Roy Fielding, an influential computer programmer who helped found Apache, has taken it upon himself to create a "patch" that prevents publishers from ever seeing the do-not-track settings in Internet Explorer 10.
Fielding says he did so because he disapproves of Microsoft's decision to enable do-not-track by default for IE10. "Apache does not tolerate deliberate abuse of open standards," Fielding says in a post about the patch.
But many observers argue that Microsoft's latest version of IE10 complies with standards of the World Wide Web Consortium -- a broad-based group that is working to set guidelines for do-not-track.
Microsoft said in May that IE10 would ship with do-not-track set to "on" by default. The company later backtracked and said that Windows 8 will offer users two choices at installation: "express settings" or customized. Only the express settings will include do-not-track by default.
The W3C has said that users should give "explicit and informed consent" to do-not-track; some members of W3C have said that the Windows 8 installation process meets that standard, though others disagree.
Regardless of whether people approve of Microsoft's settings, this much is clear: The do-not-track header doesn't in itself change whether users are tracked. All the setting does is send a signal to publishers and ad networks.

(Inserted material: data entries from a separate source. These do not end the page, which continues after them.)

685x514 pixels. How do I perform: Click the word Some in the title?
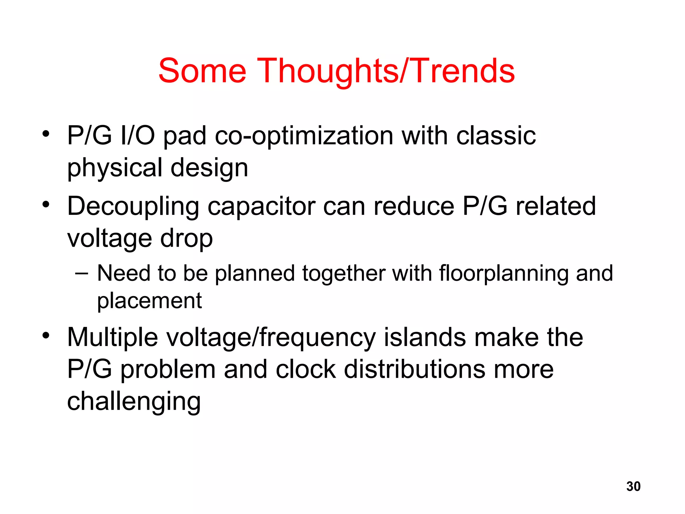pos(202,71)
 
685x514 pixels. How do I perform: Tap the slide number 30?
pos(633,486)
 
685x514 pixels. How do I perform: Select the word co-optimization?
pos(304,137)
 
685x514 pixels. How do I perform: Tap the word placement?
pos(149,301)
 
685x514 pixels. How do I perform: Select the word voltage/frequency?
pos(271,338)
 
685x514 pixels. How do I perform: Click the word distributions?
pos(414,369)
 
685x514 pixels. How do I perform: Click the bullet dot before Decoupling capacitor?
pos(46,204)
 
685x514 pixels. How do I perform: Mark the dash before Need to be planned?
pos(82,273)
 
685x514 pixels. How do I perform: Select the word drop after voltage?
pos(186,239)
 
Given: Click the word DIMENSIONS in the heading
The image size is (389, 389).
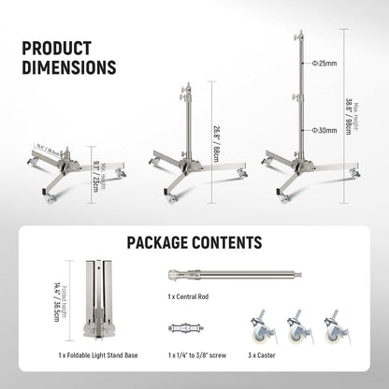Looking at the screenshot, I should click(69, 68).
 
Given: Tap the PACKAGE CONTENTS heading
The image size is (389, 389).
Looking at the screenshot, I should click(194, 242).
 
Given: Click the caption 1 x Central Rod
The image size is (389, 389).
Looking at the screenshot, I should click(192, 295).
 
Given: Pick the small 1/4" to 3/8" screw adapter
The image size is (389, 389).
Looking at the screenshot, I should click(186, 329).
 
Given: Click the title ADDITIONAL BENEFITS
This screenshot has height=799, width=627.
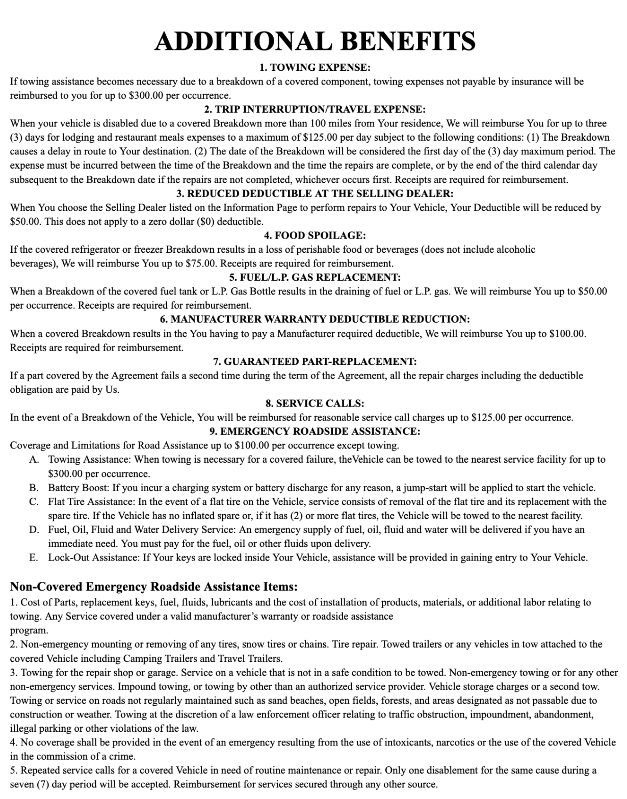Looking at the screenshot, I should pyautogui.click(x=315, y=41).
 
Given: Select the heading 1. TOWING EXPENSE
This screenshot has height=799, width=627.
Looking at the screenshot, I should pyautogui.click(x=315, y=67).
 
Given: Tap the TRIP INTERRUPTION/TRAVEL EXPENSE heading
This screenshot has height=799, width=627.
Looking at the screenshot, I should pyautogui.click(x=315, y=109).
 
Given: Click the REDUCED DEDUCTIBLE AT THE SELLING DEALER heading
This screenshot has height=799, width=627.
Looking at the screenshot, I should pyautogui.click(x=315, y=194).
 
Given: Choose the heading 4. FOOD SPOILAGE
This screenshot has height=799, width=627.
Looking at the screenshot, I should pyautogui.click(x=315, y=235).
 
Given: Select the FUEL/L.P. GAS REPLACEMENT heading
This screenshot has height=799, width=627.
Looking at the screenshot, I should pyautogui.click(x=315, y=277).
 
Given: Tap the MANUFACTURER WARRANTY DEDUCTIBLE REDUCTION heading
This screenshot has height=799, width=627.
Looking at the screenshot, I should pyautogui.click(x=315, y=319).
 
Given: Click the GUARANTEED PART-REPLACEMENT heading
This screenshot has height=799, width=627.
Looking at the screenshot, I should pyautogui.click(x=315, y=362).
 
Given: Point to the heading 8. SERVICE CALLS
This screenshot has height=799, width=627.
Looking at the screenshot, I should pyautogui.click(x=315, y=404).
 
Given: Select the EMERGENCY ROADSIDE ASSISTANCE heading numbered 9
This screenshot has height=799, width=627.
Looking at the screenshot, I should pyautogui.click(x=315, y=432).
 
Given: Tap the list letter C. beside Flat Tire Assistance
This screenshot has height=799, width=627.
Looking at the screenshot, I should pyautogui.click(x=34, y=502).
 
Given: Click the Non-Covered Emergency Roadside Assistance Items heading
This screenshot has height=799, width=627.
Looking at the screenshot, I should pyautogui.click(x=154, y=587).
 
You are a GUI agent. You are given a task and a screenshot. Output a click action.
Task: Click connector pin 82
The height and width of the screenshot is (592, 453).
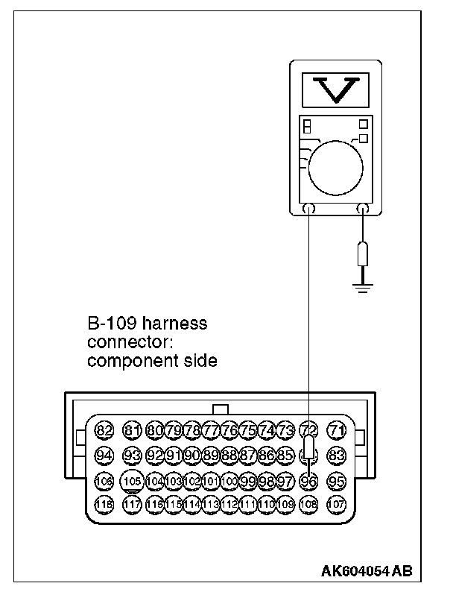click(104, 430)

It's those companies who interpret the signal and decide whether to ignore it or honor the request.
Fielding's patch for Apache -- the open source software used by around 60% of Web publishers -- takes away that choice from companies by stripping out the header at the server level.
At the same time, publishers who dislike Fielding's patch can themselves override it. Some might have good reason to. For instance, if they say in their privacy policies that they honor do-not-track headers, they might have to change Apache's settings in order to comply with their own privacy policies.
Meantime, one critic of the patch, privacy advocate and Stanford grad student Jonathan Mayer, has reported it as a "bug" -- which means that there's a chance it will be reversed in the next version of Apache. The company ships new versions regularly. "I would wager this is not going to stay in Apache," he tells MediaPost.